**The request**
Can you quote the items word for word, from the very first line through the line containing "[x=65, y=401]"?

##############################

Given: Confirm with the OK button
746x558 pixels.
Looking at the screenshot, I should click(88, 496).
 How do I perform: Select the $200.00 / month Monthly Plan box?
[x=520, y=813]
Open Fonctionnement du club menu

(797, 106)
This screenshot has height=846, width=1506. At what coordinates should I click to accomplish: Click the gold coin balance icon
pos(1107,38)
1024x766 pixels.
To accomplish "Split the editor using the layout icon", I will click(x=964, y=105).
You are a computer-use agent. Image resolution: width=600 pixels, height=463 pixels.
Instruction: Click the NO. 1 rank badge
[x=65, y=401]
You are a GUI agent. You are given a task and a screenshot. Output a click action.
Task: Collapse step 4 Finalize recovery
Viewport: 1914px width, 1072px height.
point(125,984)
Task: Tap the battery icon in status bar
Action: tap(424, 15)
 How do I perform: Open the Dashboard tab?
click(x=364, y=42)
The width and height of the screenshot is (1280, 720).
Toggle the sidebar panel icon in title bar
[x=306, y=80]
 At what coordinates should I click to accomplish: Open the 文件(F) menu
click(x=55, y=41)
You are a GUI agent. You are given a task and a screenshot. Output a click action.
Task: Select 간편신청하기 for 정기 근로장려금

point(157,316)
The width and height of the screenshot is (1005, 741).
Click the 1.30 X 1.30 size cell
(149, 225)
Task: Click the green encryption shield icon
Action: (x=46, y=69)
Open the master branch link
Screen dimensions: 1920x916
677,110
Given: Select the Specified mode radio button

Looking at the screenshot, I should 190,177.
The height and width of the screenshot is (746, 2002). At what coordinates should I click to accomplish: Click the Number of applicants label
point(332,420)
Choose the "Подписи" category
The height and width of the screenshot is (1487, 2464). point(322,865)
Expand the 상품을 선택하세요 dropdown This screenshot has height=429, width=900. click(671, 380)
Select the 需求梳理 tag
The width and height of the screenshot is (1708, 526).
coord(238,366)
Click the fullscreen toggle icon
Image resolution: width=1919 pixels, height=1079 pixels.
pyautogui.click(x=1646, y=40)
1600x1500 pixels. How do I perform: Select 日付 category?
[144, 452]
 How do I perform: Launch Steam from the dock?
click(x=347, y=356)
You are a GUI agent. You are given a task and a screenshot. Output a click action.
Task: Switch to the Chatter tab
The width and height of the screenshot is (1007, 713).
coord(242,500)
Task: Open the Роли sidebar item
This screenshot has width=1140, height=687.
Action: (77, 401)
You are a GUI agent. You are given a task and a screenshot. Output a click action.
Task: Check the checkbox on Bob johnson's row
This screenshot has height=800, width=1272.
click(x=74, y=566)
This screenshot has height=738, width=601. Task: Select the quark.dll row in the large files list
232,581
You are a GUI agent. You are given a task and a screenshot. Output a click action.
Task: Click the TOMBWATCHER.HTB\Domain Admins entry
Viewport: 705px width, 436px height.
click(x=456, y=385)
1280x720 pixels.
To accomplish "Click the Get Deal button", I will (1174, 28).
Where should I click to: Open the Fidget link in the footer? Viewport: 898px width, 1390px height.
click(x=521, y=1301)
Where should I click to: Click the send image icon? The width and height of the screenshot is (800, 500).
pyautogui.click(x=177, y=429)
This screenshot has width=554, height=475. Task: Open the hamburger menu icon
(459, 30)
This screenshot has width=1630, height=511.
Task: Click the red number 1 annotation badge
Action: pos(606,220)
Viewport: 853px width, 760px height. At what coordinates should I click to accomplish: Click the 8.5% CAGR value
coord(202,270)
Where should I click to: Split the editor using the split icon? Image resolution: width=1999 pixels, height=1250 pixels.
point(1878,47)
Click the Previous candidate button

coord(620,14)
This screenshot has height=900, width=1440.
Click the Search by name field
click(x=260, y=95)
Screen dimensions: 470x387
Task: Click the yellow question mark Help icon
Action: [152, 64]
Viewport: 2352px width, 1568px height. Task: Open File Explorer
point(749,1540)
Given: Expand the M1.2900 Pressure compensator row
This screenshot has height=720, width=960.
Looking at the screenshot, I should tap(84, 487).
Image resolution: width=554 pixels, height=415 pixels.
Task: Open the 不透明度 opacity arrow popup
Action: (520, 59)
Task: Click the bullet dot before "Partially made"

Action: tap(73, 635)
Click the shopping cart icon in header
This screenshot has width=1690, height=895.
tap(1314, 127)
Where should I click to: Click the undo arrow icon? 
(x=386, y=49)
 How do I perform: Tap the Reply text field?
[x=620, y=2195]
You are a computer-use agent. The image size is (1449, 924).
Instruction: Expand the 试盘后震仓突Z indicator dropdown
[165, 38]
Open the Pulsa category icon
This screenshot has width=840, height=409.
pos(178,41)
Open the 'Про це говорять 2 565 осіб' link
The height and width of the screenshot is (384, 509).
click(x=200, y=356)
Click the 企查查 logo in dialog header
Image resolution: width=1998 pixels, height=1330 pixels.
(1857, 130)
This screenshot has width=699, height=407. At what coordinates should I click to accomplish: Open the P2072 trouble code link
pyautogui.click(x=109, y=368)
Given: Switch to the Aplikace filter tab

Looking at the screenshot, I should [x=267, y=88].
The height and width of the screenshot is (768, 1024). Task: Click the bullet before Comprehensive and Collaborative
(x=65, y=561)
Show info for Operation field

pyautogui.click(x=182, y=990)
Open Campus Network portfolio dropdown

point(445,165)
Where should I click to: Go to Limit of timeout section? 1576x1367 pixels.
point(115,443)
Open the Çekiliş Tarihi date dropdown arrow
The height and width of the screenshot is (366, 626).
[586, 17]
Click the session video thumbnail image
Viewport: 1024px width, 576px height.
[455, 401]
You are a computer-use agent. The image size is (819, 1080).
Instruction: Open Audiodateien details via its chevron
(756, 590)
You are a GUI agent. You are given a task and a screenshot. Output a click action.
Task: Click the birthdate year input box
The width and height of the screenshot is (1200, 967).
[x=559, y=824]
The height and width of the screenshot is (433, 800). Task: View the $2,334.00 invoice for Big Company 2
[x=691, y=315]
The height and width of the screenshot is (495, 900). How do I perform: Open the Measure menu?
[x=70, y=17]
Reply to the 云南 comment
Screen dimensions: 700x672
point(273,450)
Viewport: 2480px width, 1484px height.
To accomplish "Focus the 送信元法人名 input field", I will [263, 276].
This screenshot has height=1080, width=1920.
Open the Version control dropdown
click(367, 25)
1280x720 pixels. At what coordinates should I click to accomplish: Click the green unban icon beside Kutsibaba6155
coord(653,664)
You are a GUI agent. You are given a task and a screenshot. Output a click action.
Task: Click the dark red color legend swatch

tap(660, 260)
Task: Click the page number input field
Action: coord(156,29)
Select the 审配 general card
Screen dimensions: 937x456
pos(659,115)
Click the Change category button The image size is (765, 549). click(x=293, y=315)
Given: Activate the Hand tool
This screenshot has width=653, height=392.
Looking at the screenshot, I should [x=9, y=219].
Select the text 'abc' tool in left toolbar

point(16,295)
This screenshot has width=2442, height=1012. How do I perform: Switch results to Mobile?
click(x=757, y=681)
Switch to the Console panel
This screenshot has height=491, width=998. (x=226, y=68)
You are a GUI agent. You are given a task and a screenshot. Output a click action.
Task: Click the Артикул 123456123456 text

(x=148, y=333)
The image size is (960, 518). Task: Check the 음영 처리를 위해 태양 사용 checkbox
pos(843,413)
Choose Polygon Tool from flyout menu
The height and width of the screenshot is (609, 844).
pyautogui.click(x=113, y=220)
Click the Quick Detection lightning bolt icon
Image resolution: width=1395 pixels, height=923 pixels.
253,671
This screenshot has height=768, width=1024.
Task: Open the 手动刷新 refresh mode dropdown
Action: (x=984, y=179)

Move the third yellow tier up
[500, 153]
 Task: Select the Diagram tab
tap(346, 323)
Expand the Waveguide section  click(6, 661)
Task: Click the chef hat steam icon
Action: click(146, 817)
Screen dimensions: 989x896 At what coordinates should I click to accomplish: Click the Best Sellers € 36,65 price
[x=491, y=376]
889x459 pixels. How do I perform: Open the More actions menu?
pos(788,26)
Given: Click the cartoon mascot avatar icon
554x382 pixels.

##############################

**Finished exercise**
Given: Confirm with the OK button
746x558 pixels.
Looking at the screenshot, I should click(88, 496).
 How do I perform: Select the $200.00 / month Monthly Plan box?
[x=520, y=813]
Open Fonctionnement du club menu

(797, 106)
This screenshot has height=846, width=1506. At what coordinates should I click to accomplish: Click the gold coin balance icon
pos(1107,38)
1024x766 pixels.
To accomplish "Split the editor using the layout icon", I will click(x=964, y=105).
You are a computer-use agent. Image resolution: width=600 pixels, height=463 pixels.
Instruction: Click the NO. 1 rank badge
[x=65, y=401]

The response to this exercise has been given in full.